Believe it or not, taking postures (in conjunction with adopting facial expressions) characteristic of certain emotions generate real, measurable changes in physiology. For example, if a person assumes an angry posture and expression, heart rate and body temperature rises. If a person assumes the characteristics of fear, heart rate rises but temperature drops. So, there seems to be a direct posture – physiology connection, independent of environmental events that trigger.

So, let’s take this the other way around. If you slouch, there is more chance to feel depressed feelings. But, if you stand straight and tall, everything balanced and working well – you have much more of a chance to feel on top of your game.
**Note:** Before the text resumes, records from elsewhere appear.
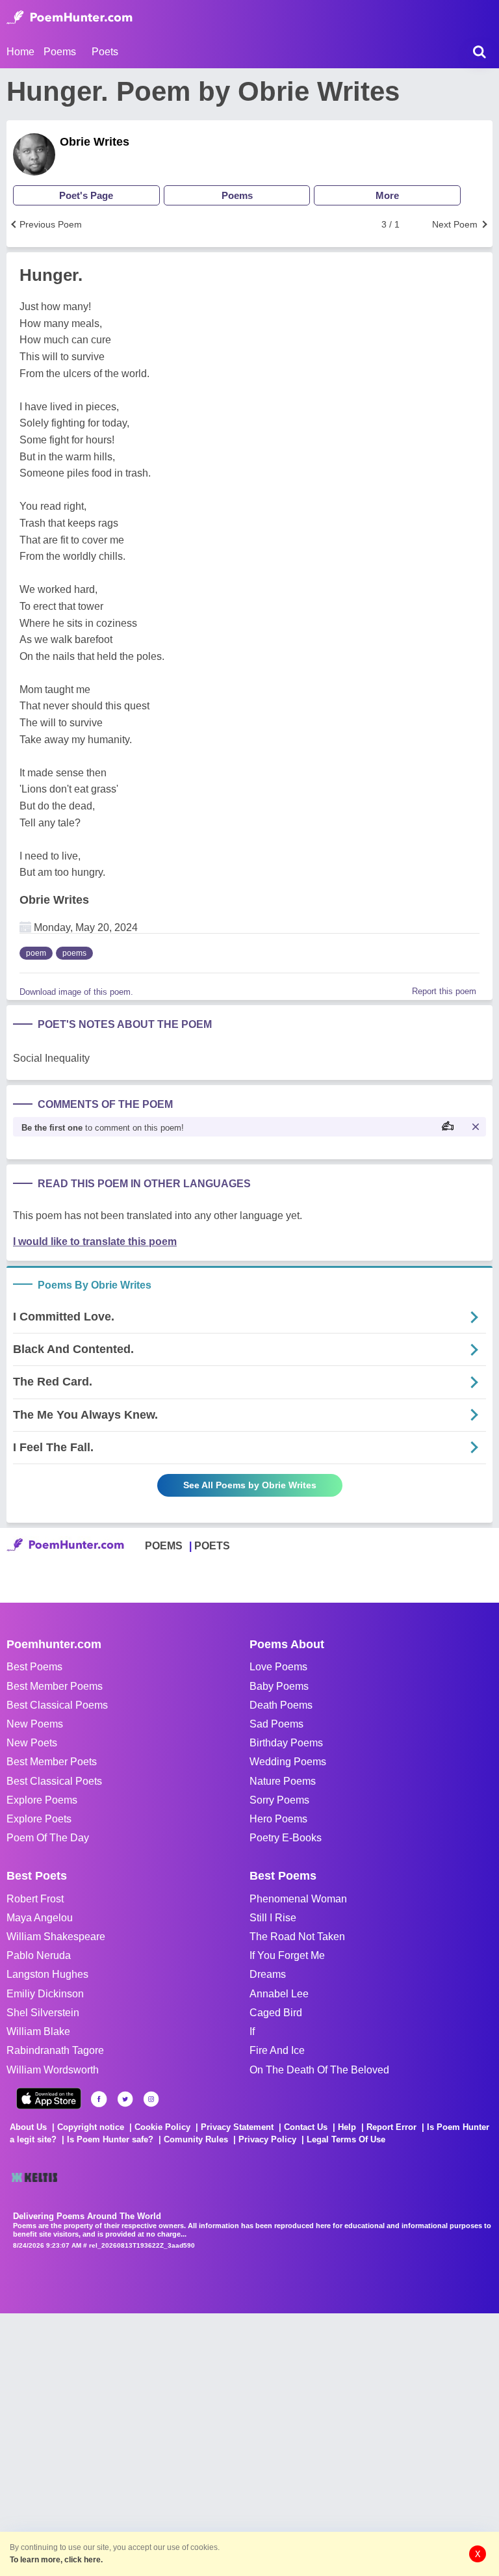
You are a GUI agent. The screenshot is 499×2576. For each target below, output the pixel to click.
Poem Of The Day (47, 1837)
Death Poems (281, 1705)
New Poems (34, 1723)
In relation to training, what we’re trying to do is establish a basic level, foundational mind-body connection that let’s you know when your posture is “right.” If you can feel this, your margin of safety and future productivity in training has just increased dramatically – as well as your training longevity.

Look in a mirror – or better yet have a tailor look at you and measure you up; tailors and dress makers have an eye to rival the best health professionals. In my clinic I take digital photos of people to let them see what I see – which besides the off-balance and tilted shoulders and hips are shocked looks on patient’s faces when they recognise that being the human Tower of Pisa is not “normal.” After they accept that, we’re usually ready to get to work!

If you see a tilt, consult a sports oriented chiropractor, physio or doctor to advise you; Alexander technique practitioners do a good job as well. So, get to work and take the Ouch out of the Slouch!.